|
Post by monica on Dec 14, 2015 17:24:31 GMT
As a key figure in early psychoanalysis Freud's insistence that psychoanalysis was a different entity to neurology and psychology meant that women wouldn't have to go through medical training, which was not easily available to them, to work as psychoanalysts, so it opened up a quasi-medical career. He also supported the women's suffrage movement and, to that extent, could be seen as an influential figure who was 'on the side of women' and what they were attempting to gain. Freud, Reich and Ferenczi all leaned to the left, politically speaking, parties which were much more open to ideas of the emancipation of women. Anna Freud and Melanie Klein were again very influential in the world of psychoanalysis, and as women would have presented a something of figureheads in this area. They both also concentrated on the importance of women as mother in the development of children - something still less recognised with the still patriarchal approach to family life in the decades following the Edwardian era.

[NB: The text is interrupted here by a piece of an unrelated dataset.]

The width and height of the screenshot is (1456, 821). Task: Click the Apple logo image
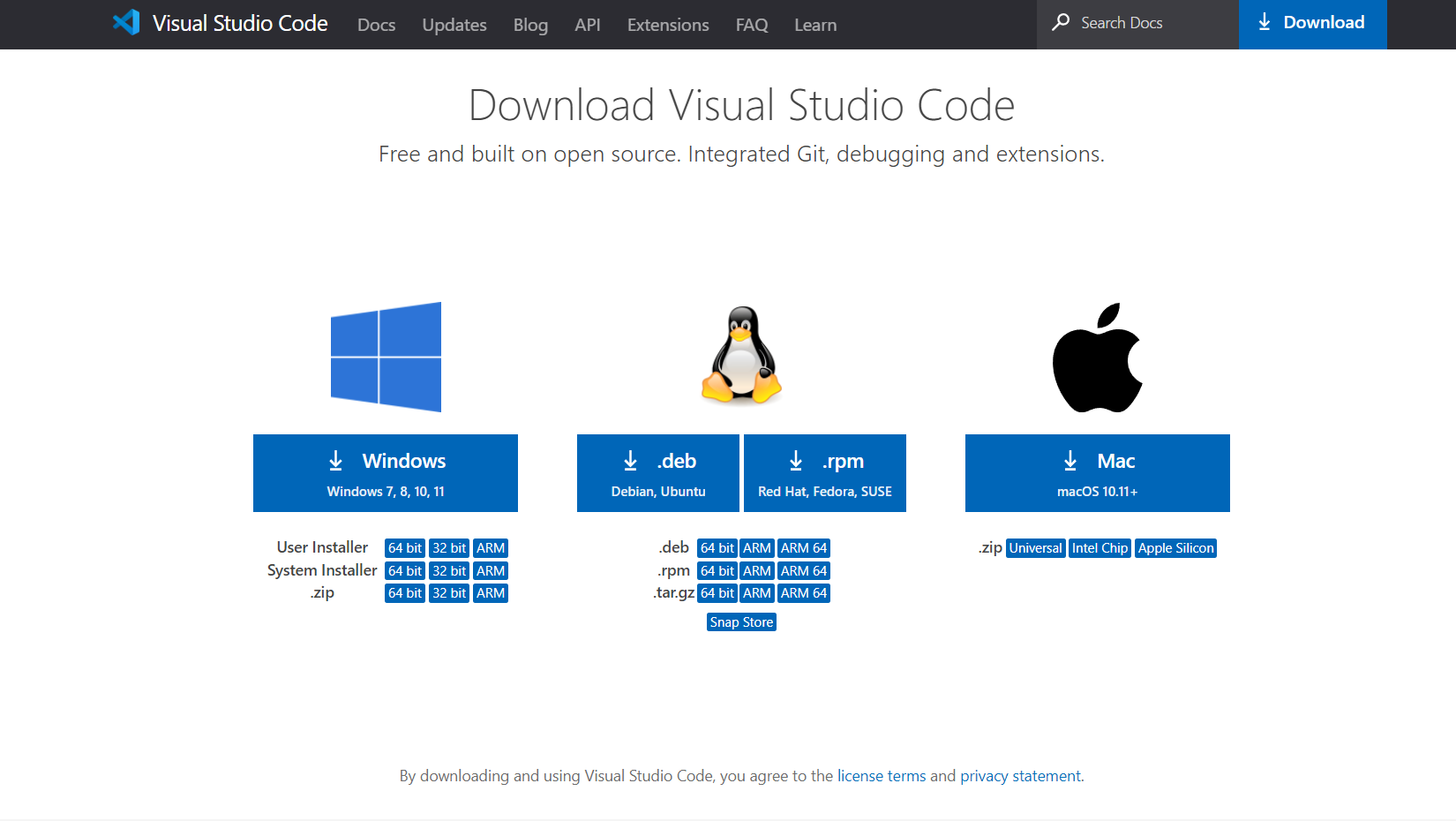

Freud's and others' hearts may have been in the right place with regard to feminist objectives, but I don't think their feminist psychology was advanced as their political ideals.
|
|
|
Post by eccentric on Dec 30, 2015 6:37:50 GMT
Early psychoanalysis' had good intention in regard to feminism but as feminism was in it's infancy it is not surprising that the early psychoanalysts had some strange theories in regards to women, as Monica says the era in which Freud et al lived in was one of patriarchy. However all theories are progressive and early psychoanalysis opened the door to the progression that has led to where we are today.